Drones still considered a public threat
Updated: Jul 9, 2020
Researchers are aiming to start an open drone database to help design radar systems and drone detection techniques.
Research teams from Aalto University (Finland), UCLouvain (Belgium), and New York University (USA) have gathered extensive radar measurement data, aiming to improve the detection and identification of drones.
Radar technology is one of the best solutions to monitor the presence of drones and prevent possible threats.
Unmanned aerial vehicles (UAV), otherwise known as drones, are widely used for mapping, remote sensing and aerial photography, rescue operations, law enforcement and even agriculture.

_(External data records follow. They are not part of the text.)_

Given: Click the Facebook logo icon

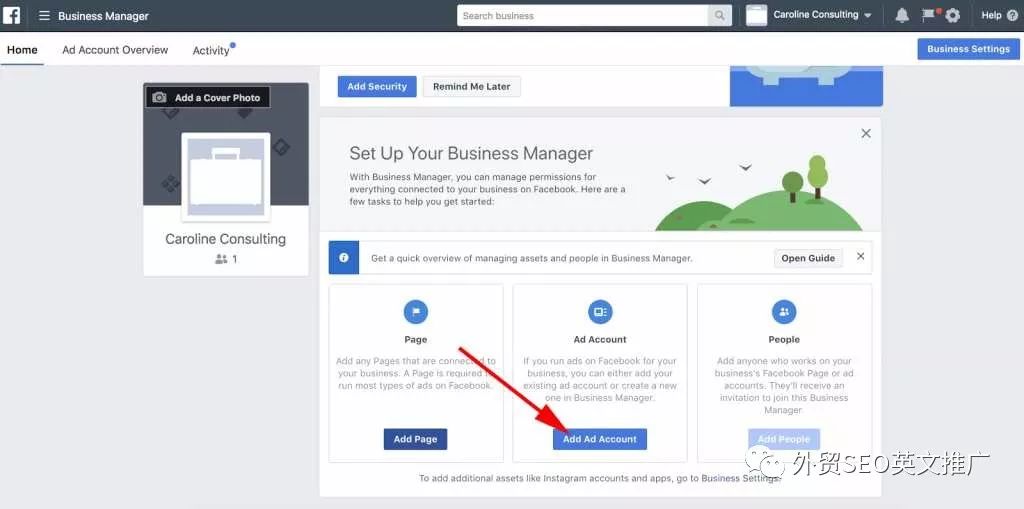Looking at the screenshot, I should tap(11, 15).
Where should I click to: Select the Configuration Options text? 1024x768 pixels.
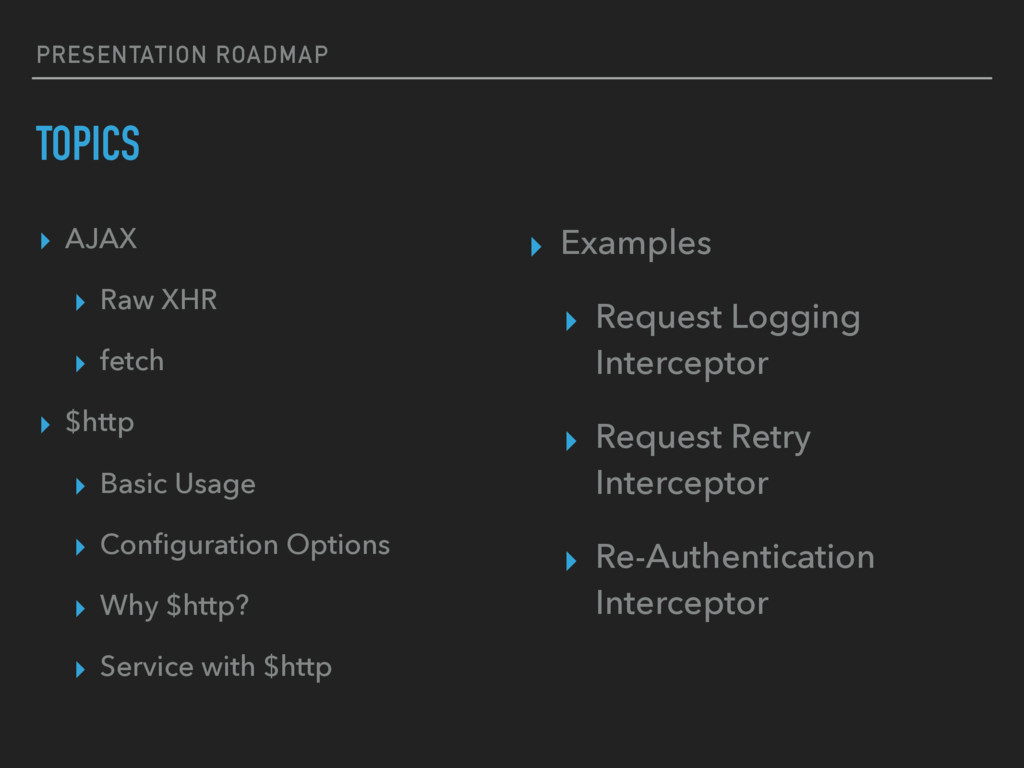pyautogui.click(x=245, y=545)

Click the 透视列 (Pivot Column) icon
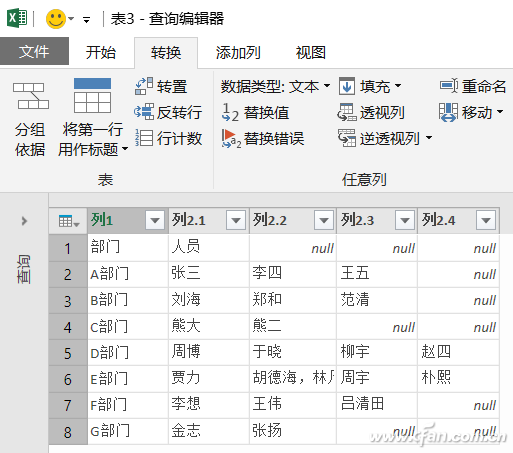click(347, 112)
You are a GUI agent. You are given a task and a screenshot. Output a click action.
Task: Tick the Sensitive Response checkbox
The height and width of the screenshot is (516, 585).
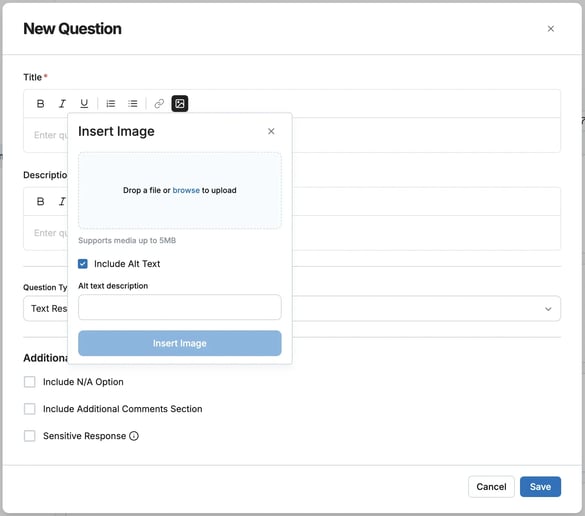click(x=29, y=436)
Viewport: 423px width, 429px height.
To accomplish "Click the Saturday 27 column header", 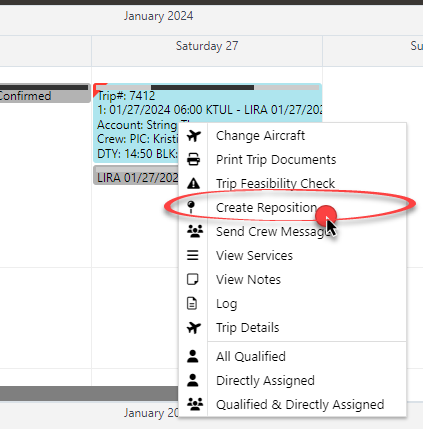I will (x=207, y=46).
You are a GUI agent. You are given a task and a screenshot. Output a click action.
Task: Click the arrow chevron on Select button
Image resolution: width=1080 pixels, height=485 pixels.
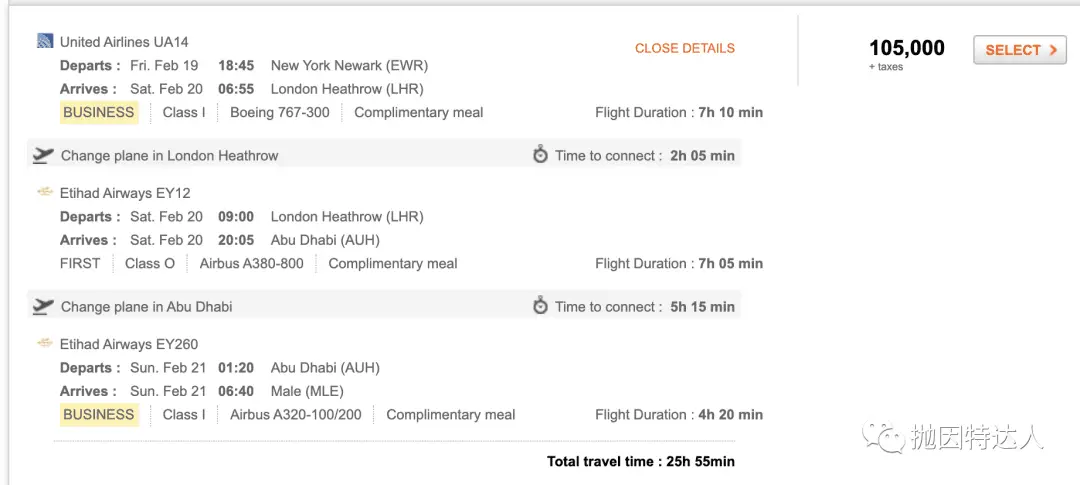[1052, 50]
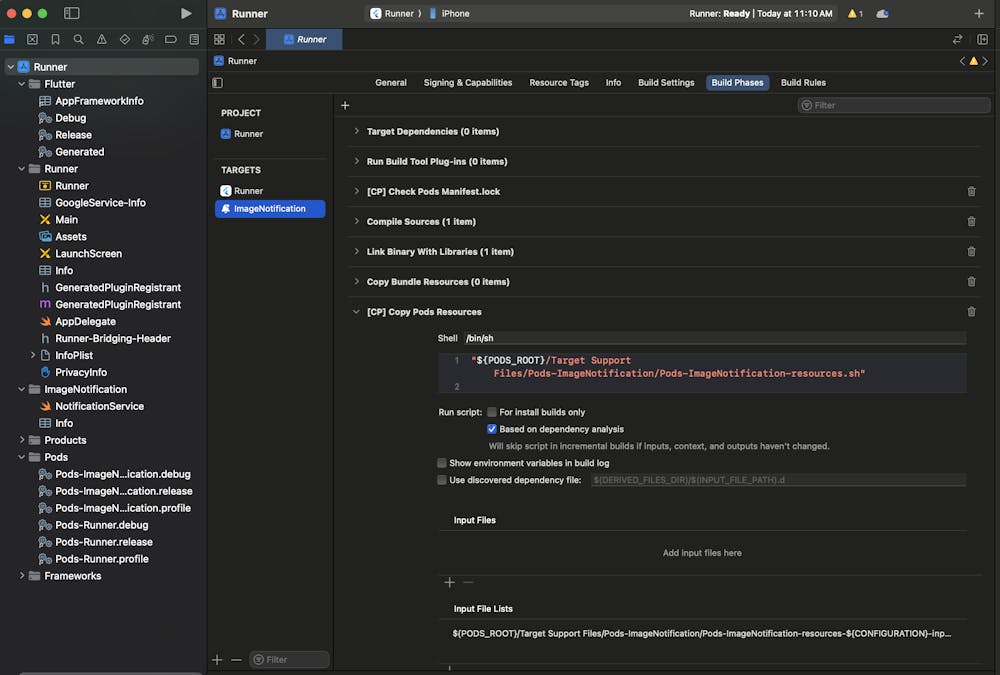Image resolution: width=1000 pixels, height=675 pixels.
Task: Open the source control navigator icon
Action: (32, 39)
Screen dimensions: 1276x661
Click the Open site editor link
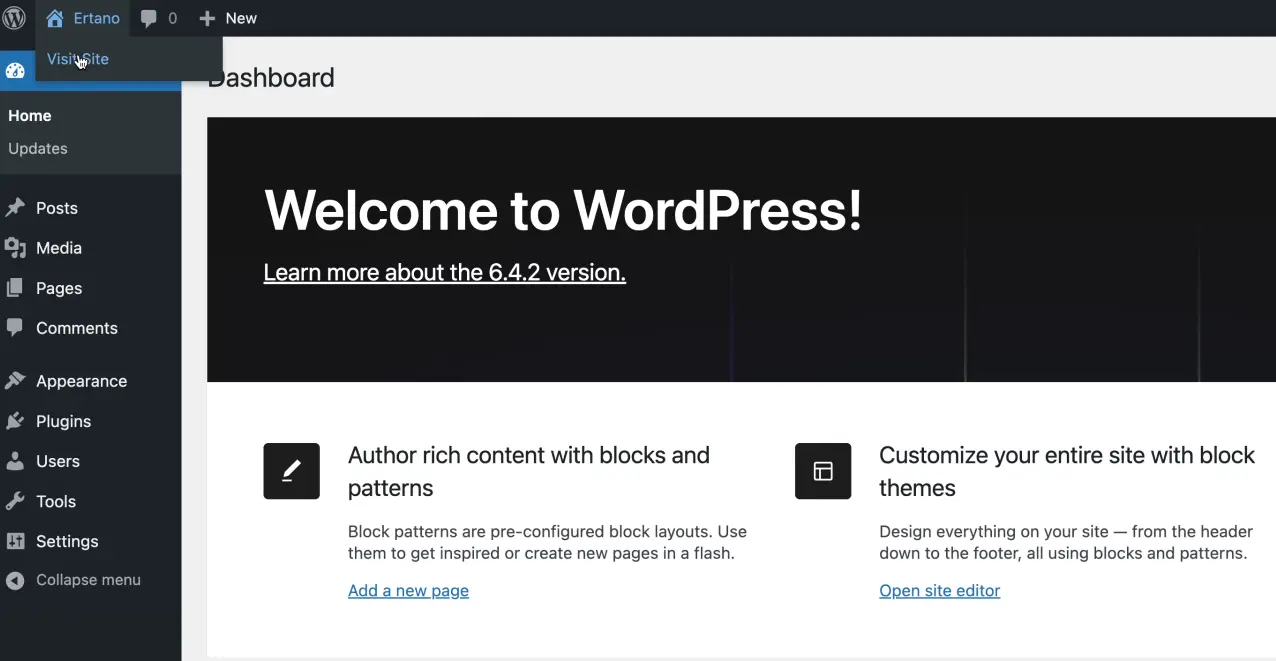[x=939, y=590]
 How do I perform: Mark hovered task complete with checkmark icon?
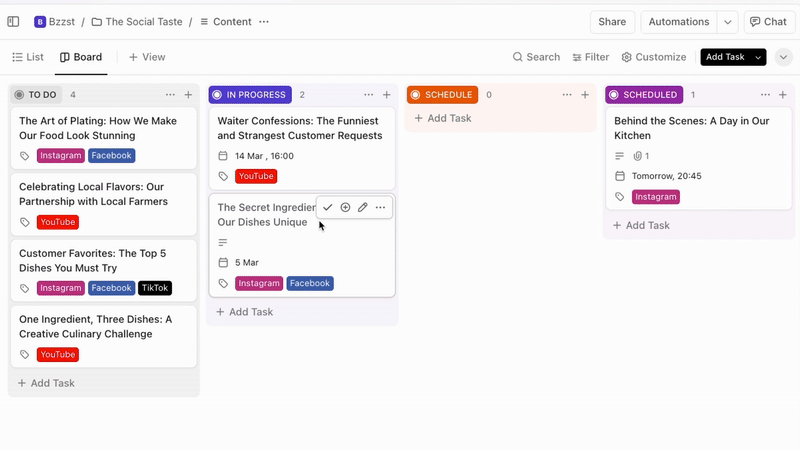[327, 207]
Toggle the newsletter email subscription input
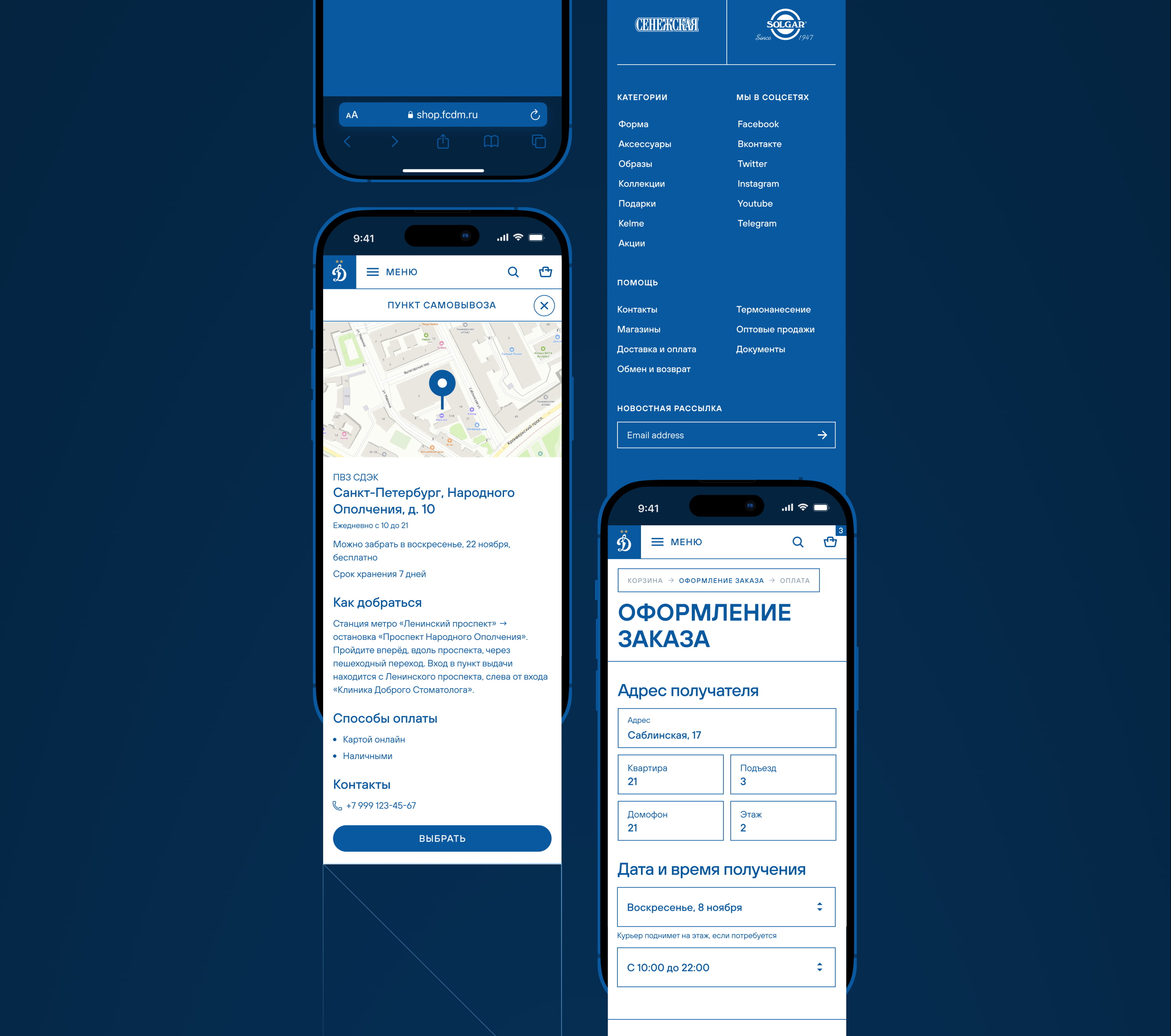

Despite their potential for improving public safety and aiding in the various fields of science, research and food production, there are key concerns that surround the use of domestic drones in the public sphere:
Drones, in general, do not bode well with other forms of aircraft. As drones cannot see where they are going, the solution is to often require other aircraft to "stay out of the way" whilst they carry out their business. Where this isn't possible, potentially harmful collisions in the sky can happen.
There are also concerns that drones may accidentally land and hurt people, such as package delivery services hitting innocent bystanders.
A key worry is the use of drones as flying bombs, to be utilised by those seeking to instil terror and harm to humanity.
Drones are also commonly used by gangs and those involved in criminal activities as an 'eye in the sky', overlooking operations and ensuring they are kept under wraps from outsiders and law enforcement.
The issue of privacy is two-parted when using domestic drones. Firstly, drones raise the 'Big Brother is Watching' issue - why should we, as innocent and good-to-do civilians, be comfortable with constant surveillance? Most of the time, people aren't doing anything worth watching anyway!
The second problem is one of public snooping - UAVs give the average citizen access to spy on other people, such as their neighbours. The concern here is that this form of snooping can be construed as a "hobby", that often cannot be regulated against.
Local governments cannot usually write ordinances prohibiting the flight of drones, except where they can be based on noise, hazard or other somewhat legally grey objections.
One perfect example of just how much nuisance drones can cause is highlighted by the temporary closure of Gatwick Airport less than two years ago. The closure of the airport, which occurred between 19 - 21 December 2018, caused hundreds of flight cancellations following reports of drone sightings close to the runway.
It is expected that drone usage will continue to rise - how we control their use is still very much on the table to debate.